# PROBLEM REQUIREMENTS
Return, word for word, only the lines of the data below that lie between the line with "Click the User node element" and the line with "Click the user name", those two lines included.

*** PROVIDED MATERIAL ***

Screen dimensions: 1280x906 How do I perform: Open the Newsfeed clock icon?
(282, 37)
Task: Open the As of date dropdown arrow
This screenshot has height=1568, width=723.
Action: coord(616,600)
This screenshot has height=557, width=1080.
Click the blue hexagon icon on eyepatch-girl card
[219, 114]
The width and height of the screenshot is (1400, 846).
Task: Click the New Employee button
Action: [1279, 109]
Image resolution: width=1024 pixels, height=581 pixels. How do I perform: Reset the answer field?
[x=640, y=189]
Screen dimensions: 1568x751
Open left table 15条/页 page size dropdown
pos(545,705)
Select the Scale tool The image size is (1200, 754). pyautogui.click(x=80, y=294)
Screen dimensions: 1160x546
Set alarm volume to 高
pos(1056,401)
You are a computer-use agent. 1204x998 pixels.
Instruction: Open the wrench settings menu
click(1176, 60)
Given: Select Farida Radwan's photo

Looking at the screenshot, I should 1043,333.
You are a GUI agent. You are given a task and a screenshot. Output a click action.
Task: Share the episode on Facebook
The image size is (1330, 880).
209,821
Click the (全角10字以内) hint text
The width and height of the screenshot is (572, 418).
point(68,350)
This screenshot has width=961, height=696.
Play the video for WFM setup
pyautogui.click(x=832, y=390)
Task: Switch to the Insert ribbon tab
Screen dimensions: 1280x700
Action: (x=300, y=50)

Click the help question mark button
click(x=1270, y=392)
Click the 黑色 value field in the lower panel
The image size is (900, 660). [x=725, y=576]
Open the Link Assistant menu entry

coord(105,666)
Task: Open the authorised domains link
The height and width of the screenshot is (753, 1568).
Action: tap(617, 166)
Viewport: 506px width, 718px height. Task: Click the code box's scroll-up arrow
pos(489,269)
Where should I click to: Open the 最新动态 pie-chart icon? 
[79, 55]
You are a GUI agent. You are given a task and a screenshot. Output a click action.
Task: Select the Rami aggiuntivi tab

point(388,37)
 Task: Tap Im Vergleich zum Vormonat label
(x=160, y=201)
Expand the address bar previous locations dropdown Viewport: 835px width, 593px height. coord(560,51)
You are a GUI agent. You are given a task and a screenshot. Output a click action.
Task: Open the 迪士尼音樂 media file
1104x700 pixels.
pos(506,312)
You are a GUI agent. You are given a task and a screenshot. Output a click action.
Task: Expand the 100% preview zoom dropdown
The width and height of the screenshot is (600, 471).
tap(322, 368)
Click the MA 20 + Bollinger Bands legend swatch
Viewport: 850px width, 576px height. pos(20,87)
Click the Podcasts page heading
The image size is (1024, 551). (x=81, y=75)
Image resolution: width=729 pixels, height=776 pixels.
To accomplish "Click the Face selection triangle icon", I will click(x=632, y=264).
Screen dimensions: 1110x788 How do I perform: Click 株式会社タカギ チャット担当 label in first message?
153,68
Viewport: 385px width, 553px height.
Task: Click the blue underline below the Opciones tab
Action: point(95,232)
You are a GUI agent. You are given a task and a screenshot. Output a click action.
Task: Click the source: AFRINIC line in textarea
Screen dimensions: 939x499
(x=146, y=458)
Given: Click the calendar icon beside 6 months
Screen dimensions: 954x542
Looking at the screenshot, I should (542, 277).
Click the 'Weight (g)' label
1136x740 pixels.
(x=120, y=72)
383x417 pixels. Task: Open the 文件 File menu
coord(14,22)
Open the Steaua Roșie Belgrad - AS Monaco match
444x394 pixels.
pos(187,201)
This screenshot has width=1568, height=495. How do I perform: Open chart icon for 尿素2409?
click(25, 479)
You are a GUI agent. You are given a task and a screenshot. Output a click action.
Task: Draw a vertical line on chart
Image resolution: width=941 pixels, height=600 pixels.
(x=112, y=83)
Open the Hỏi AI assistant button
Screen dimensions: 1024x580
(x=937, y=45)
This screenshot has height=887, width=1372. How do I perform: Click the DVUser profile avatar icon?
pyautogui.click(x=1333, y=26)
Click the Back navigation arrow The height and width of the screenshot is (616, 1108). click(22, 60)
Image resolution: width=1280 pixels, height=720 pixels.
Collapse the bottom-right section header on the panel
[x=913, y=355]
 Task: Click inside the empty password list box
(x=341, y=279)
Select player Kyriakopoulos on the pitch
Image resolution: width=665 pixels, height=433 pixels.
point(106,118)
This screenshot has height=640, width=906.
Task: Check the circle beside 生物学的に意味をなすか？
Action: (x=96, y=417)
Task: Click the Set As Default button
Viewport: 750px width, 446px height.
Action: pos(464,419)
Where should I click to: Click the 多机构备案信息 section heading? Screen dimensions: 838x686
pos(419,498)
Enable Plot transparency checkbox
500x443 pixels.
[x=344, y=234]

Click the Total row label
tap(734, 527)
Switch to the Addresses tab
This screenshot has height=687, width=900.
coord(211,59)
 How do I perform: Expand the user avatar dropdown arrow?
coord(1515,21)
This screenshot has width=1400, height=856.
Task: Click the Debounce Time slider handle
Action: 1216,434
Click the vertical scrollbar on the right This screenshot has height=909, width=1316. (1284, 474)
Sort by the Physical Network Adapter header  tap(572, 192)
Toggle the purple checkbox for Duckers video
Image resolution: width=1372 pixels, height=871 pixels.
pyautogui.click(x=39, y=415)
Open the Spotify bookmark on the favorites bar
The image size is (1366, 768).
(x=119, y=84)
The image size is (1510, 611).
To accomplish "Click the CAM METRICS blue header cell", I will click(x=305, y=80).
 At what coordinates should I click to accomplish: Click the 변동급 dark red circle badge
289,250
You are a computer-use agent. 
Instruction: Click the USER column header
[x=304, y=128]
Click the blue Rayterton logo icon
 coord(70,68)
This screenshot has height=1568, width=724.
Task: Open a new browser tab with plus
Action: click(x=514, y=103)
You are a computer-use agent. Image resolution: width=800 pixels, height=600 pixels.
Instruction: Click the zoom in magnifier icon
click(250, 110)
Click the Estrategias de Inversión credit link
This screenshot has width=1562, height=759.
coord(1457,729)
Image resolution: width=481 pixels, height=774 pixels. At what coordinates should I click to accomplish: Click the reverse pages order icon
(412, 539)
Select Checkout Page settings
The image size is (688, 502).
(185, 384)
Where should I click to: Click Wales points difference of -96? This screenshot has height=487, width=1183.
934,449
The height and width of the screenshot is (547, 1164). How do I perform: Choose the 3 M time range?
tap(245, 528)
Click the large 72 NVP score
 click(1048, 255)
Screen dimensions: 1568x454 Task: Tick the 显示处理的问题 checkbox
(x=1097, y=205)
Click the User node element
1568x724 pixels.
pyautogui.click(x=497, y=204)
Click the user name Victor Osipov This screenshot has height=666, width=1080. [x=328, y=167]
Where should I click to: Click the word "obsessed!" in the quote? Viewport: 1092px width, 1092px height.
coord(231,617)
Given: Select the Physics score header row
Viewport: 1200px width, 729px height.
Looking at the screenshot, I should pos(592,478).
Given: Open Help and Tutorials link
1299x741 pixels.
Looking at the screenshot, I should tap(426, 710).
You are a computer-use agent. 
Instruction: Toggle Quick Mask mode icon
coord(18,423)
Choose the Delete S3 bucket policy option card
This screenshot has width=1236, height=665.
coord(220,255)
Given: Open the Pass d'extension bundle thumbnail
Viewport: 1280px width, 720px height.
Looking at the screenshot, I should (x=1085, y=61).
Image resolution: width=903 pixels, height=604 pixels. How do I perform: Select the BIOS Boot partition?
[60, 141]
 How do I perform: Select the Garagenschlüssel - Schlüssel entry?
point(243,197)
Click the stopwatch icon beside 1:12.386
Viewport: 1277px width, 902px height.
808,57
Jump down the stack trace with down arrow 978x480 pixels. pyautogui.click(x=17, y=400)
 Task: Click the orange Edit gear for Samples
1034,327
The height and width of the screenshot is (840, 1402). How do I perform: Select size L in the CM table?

*** End of PROVIDED MATERIAL ***

# RESPONSE AREA
Click the User node element
1568x724 pixels.
pyautogui.click(x=497, y=204)
Click the user name Victor Osipov This screenshot has height=666, width=1080. [x=328, y=167]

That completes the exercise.